Mayahi Municipality consists of an urban and a rural part. The urban municipal area is divided into eight districts. These are called Guidan Karo, Hôpital de District, Mayahi Saboua, Mayahi Safou, Mayahi Sofoua, Mayahi Zongo, Sabon Gari and Zongo Guidan Issa. The settlements in the rural municipal area include 54 villages, 63 hamlets and 26 camps.

== History ==
The place is named after its first ruler, Mayahi. Before the arrival of the French at the turn of the 19th and 20th centuries, Mayahi was part of the independent state of Gobir. The British travel writer A. Henry Savage Landor visited the villages of Mayahi, Digaba and Gamouza in 1906 as part of his twelve-month journey across Africa. At the beginning of the 20th century, the French administration set up a canton in Mayahi, to which the dissolved canton of El Moctar was added in 1924. The 236 kilometer long trail for horse riders between the towns of Madaoua and Tessaoua, which ran through Mayahi, was considered one of the main transport routes in the former colony in the 1920s.

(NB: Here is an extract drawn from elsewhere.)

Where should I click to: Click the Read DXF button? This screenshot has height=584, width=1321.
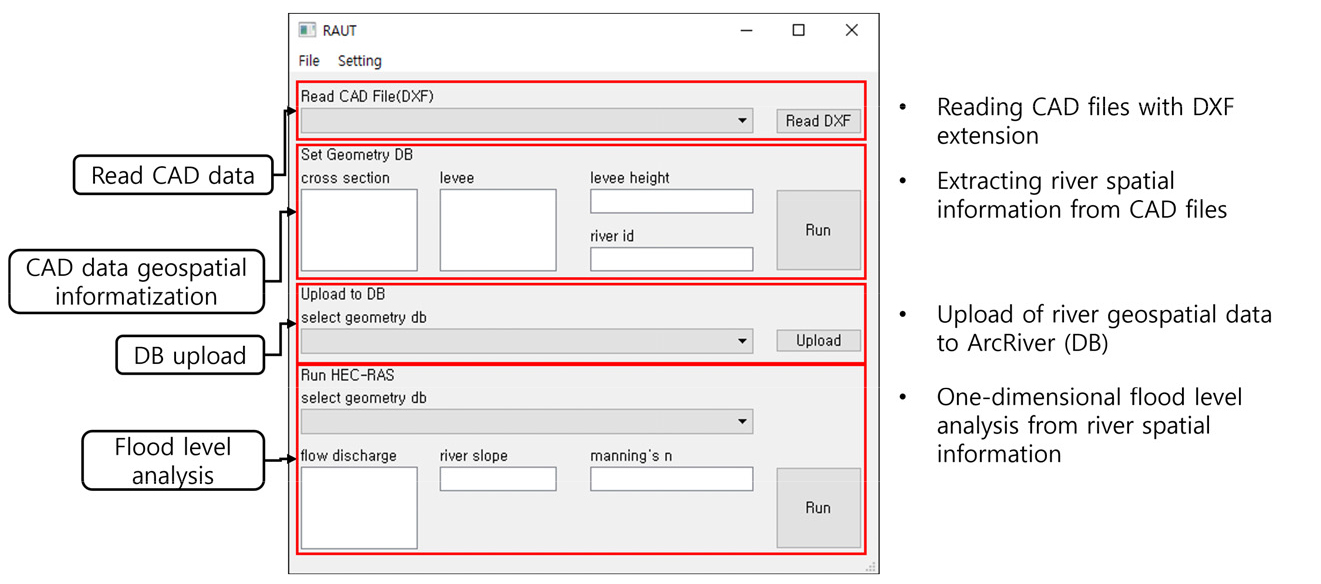(818, 121)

In 2002, as part of a nationwide administrative reform, the territory of Mayahi Canton was divided into the municipalities of Mayahi as well as Attantané, Guidan Amoumoune (including the village of El Moctar) and Sarkin Haoussa.

== Economy ==
The city is located in a zone where rainfed farming is practiced. There is a livestock market in Mayahi. Market day is on Mondays.